I went to camp with my twin brother and my sister, who is two years younger. I am now 35 and it was the most traumatic experience of my life and may remain so for many years to come. I am fairly stoic and not prone to dramatization so I will simply list some of my experiences. This was at Camp Mountain Lake in Pennsylvania, may every one of their employees and the owners burn in hell.
I was 13, my sister was just twelve. We went with a couple of friends, Bob who was my age, and Jeff who was in my sister’s class. Let me start by saying that their family sued and won a judgement against the owner of the camp. My family chose not to, and I still wonder why they didn’t. I was there for two weeks and I will just list a few incidents. Let us start with the:
Counselors -
The counselors stole food, or stood by while other kids took your food. They did this so they could sell it back to you. I will never forget that a warm can of soda was $2, a cold can cost $3. This was charged by the counselors to the kids. The camp instructed the parents to send the kids with money for incidentals. Each of us had $30 to start. The food they served was inedible and the only drink was water or some cut rate Kool-Aid variant. Just to get calories we quickly transferred our little bit of money from our pockets to the counselors. I bought back my bag of M&Ms for $2.
We were taken on a 7 mile hike up a deserted mountain with the intention of camping on top over night and coming back down. The counselors drank themselves silly and two were too hungover to come back down the mountain in the morning.
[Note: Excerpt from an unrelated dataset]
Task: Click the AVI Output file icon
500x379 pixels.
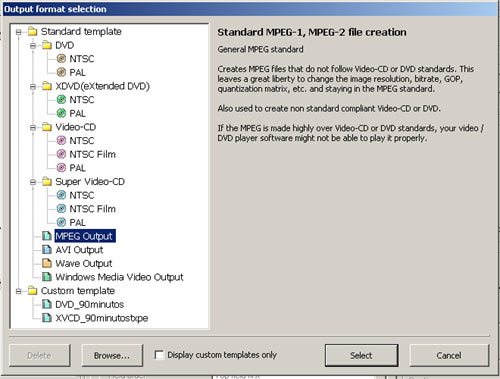Action: pyautogui.click(x=47, y=250)
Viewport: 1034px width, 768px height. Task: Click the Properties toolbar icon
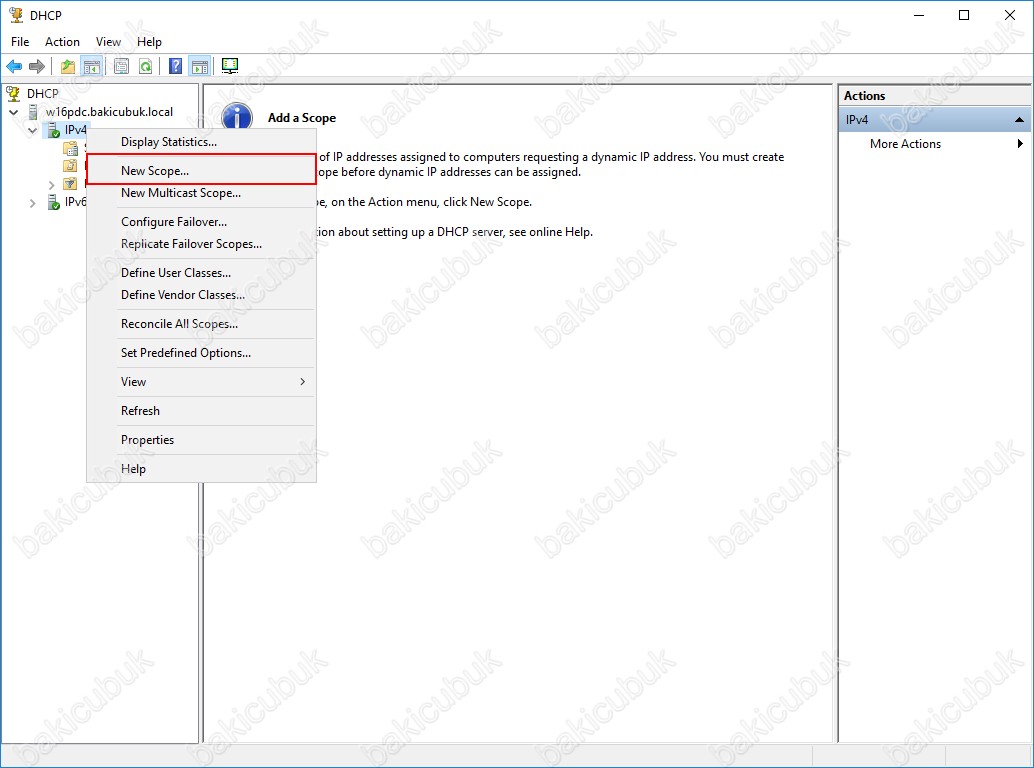[x=121, y=66]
The other two left without notifying anyone. I walked down with a kid named Clarence, we got terribly lost and the only way I made it back was to hitch a ride with some deer hunters. Clarence and I rode in the pickup bed with the dead deer.
A cute young redheaded counselor took us to the woods to shoot at targets with a .22 rifle. We were on a raised platform and took turns shooting at a paper target tacked to a tree. So picture a semicircle of kids from 9-14 with one person at the mouth of the circle shooting.
The gun jammed.
The counselor had never handled guns, so she first looked down the barrell. Next she held the gun by the barrell and started banging the butt end of the gun against the wooden platform. The gun fired and hit the tree that Bob and I were leaning against. The bark and wood chips cut the back of my neck and the bullett was within six inches of each of our heads. She begged us not to tell anyone. I doubt anyone there would have cared.
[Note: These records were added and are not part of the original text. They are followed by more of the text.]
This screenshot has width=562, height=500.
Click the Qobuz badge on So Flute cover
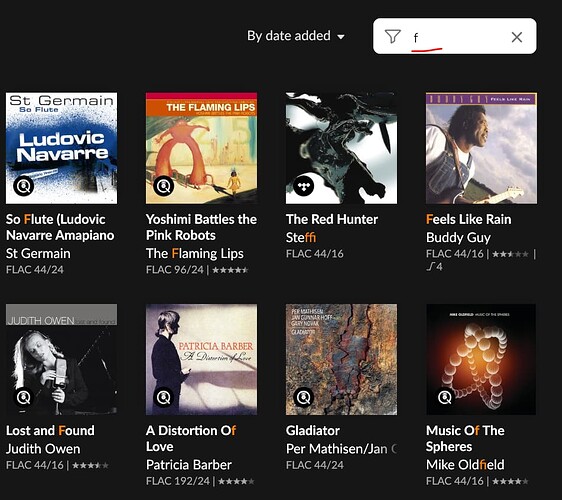pyautogui.click(x=24, y=186)
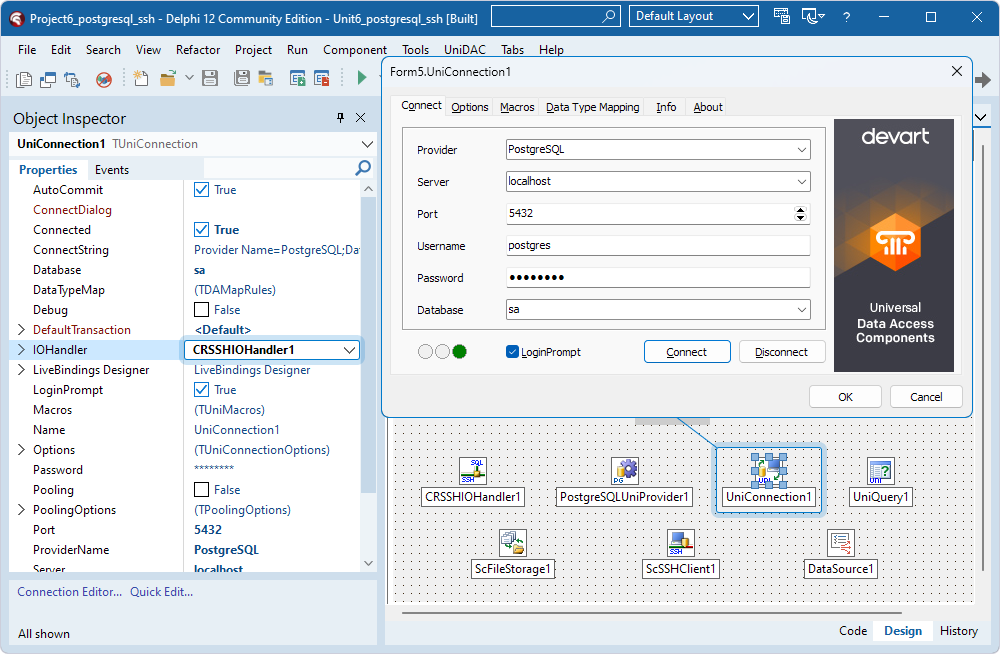Screen dimensions: 1000x654
Task: Open the UniDAC menu
Action: 465,50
Some kids would routinely beat the other kids. The counselors made no effort to stop it. As I will describe, this was not light bullying. There were vicious fights and one counselor in particular delighted in egging on the participants. He especially enjoyed instigating “waffle butt”, which I will describe below. His name was Tom. He is the only person in the world today I would wish dead (wherever he is) if I had the power. Naturally he also ran the comissary and was the chief confiscator and reseller of food.
Kids
My parents didn’t know that most of the other kids in this camp were troubled children who were dropped off for the entire summer so their parents didn’t have to deal with them. Some were inner city kids, others were rednecks. None besides the five of us had relatively normal home lives. The favorite past time was to tackle on of us. They would then give us “waffle butt”. They pulled down our pants and pressed a tennis racket down on my bare ass. They then used a hard toothed brush and rubbed as hard as they could. They generally stopped when the victim started bleeding. It was bad enough that the blood stained my shorts and I couldn’t sit down.
Jeff had his arm broken when another kid hit him with a bat. I was pelted with D batteries for calling the wrong kid a hick. My lip was split and I had a black eye. I was in constant fear and tried to avoid calling attention to myself. It worked to some extent, but I was hit a number of times and spent most of my days tramping through the woods with my brother and sister to stay out of everyone’s way.
We wrote a letter to my parents midway through asking for more money and food and they could obviously tell from the tone that something was wrong. They sent a huge box, but we never just asked them to come pick us up. I remember this was because it cost $1200 to send us there, which was a ton of money for our family. We appreciated it because we had been begging to go to camp and didn’t want to quit. It is just the way kids think I guess. The whole story only came out over the next five years. When we are all together we still talk about the little humiliations and remember some half-forgotten moment in hell.
There is much more, but I would have to spend some time laying out the rest, so I gave a highlights version.